◆ Task description
Would you retype exactly the lines from the one holding "Open @Sal_Robins profile handle" through the last line of the listing, and only those, without pictures?
▶
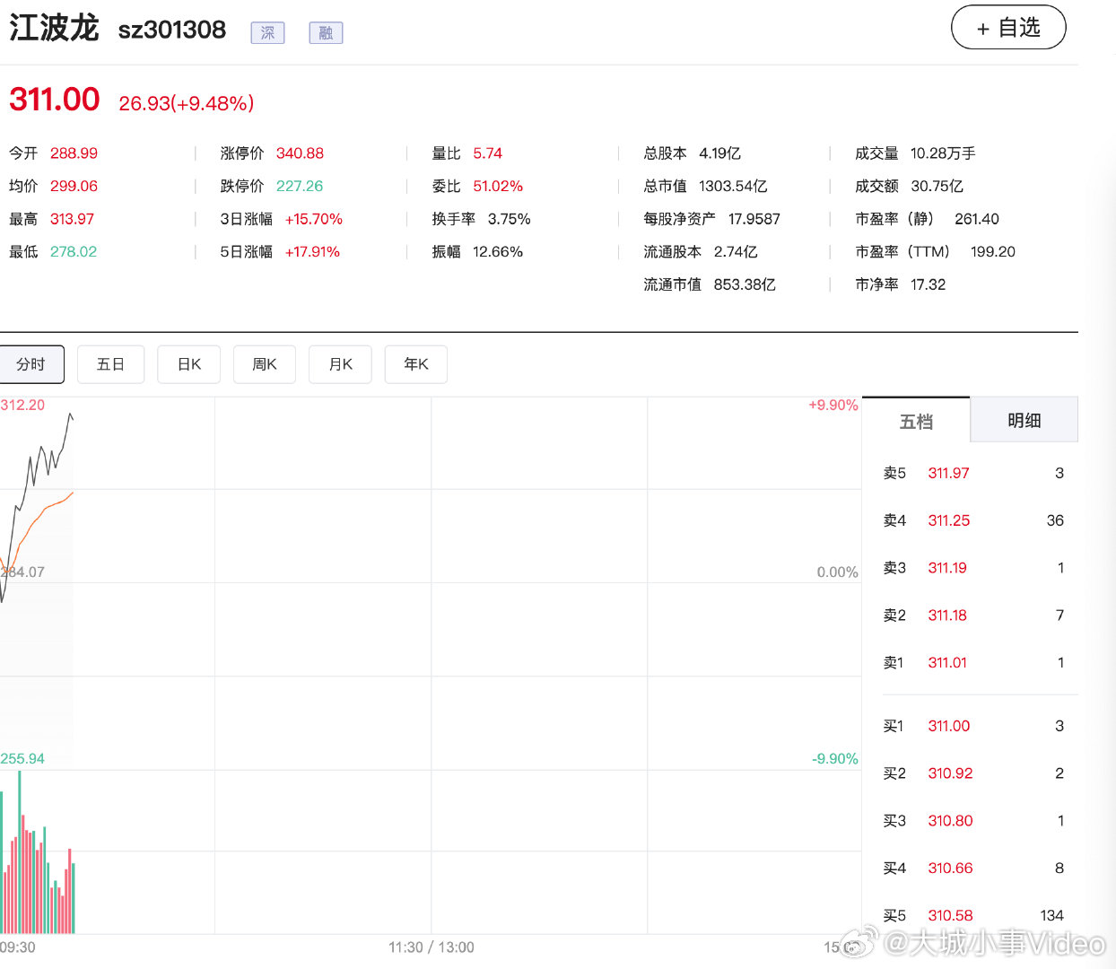Click the 涨停价 limit-up price 340.88

300,153
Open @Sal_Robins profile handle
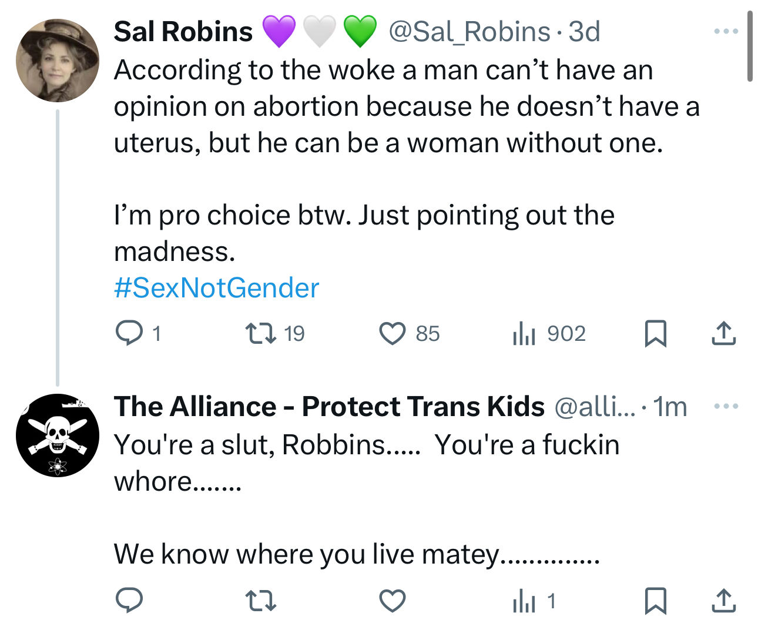 tap(469, 32)
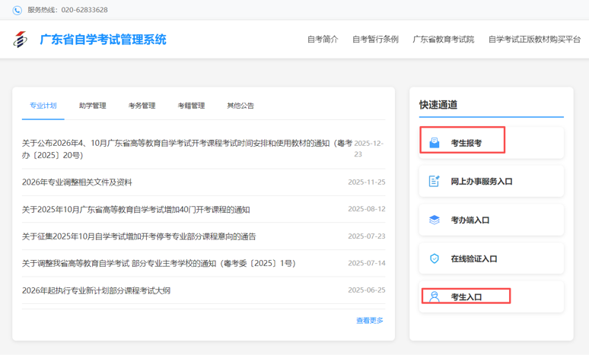Switch to the 考务管理 tab
The width and height of the screenshot is (589, 358).
pos(142,106)
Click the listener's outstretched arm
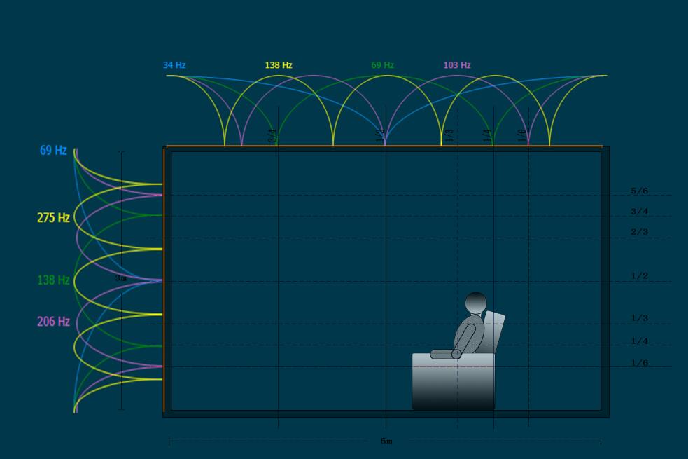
◀
◆ Task result
Open @Sal_Robins profile handle
 tap(469, 32)
Switch to the 考务管理 tab
The width and height of the screenshot is (589, 358).
pos(142,106)
Click the listener's outstretched arm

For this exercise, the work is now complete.